-- Supplied records --
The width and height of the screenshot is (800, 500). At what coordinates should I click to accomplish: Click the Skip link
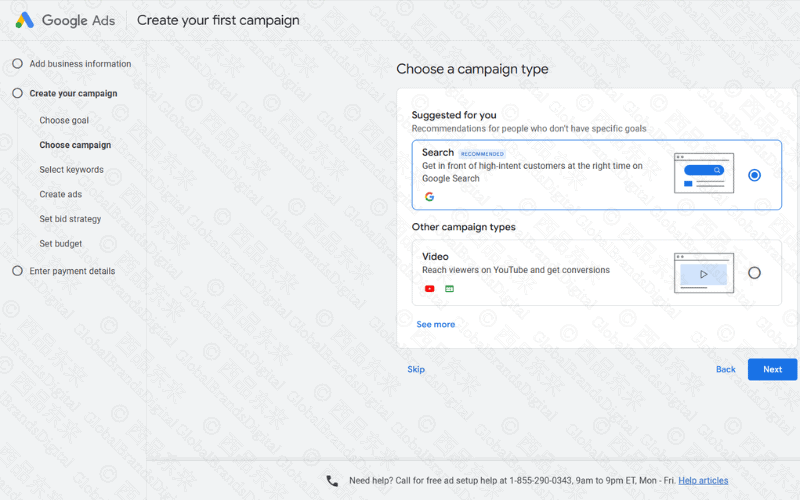(416, 369)
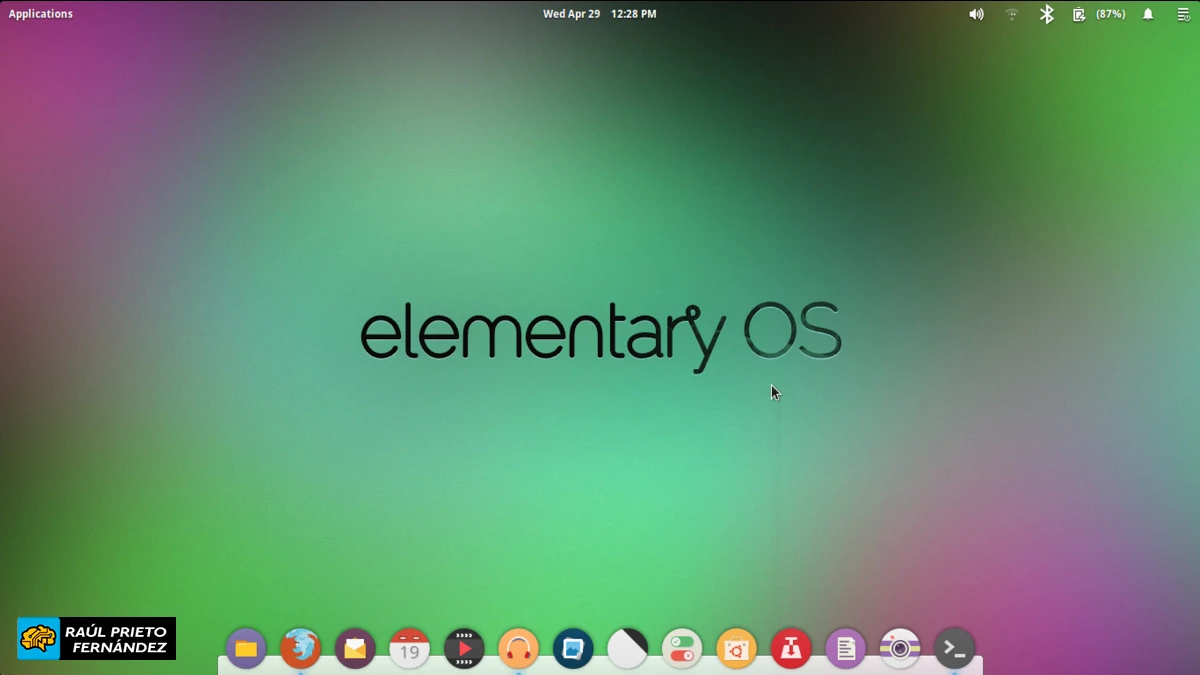Open the Software Center shopping bag
The width and height of the screenshot is (1200, 675).
(x=736, y=648)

-- Given instruction --
Write all of the records above out as a numbered list, one item per line, skipping any blank lines and leaving out the pictures.

-- Exercise output --
1. The width and height of the screenshot is (800, 500). At what coordinates should I click to accomplish: Click the Skip link
2. (416, 369)
3. Open the Software Center shopping bag
4. The width and height of the screenshot is (1200, 675).
5. (x=736, y=648)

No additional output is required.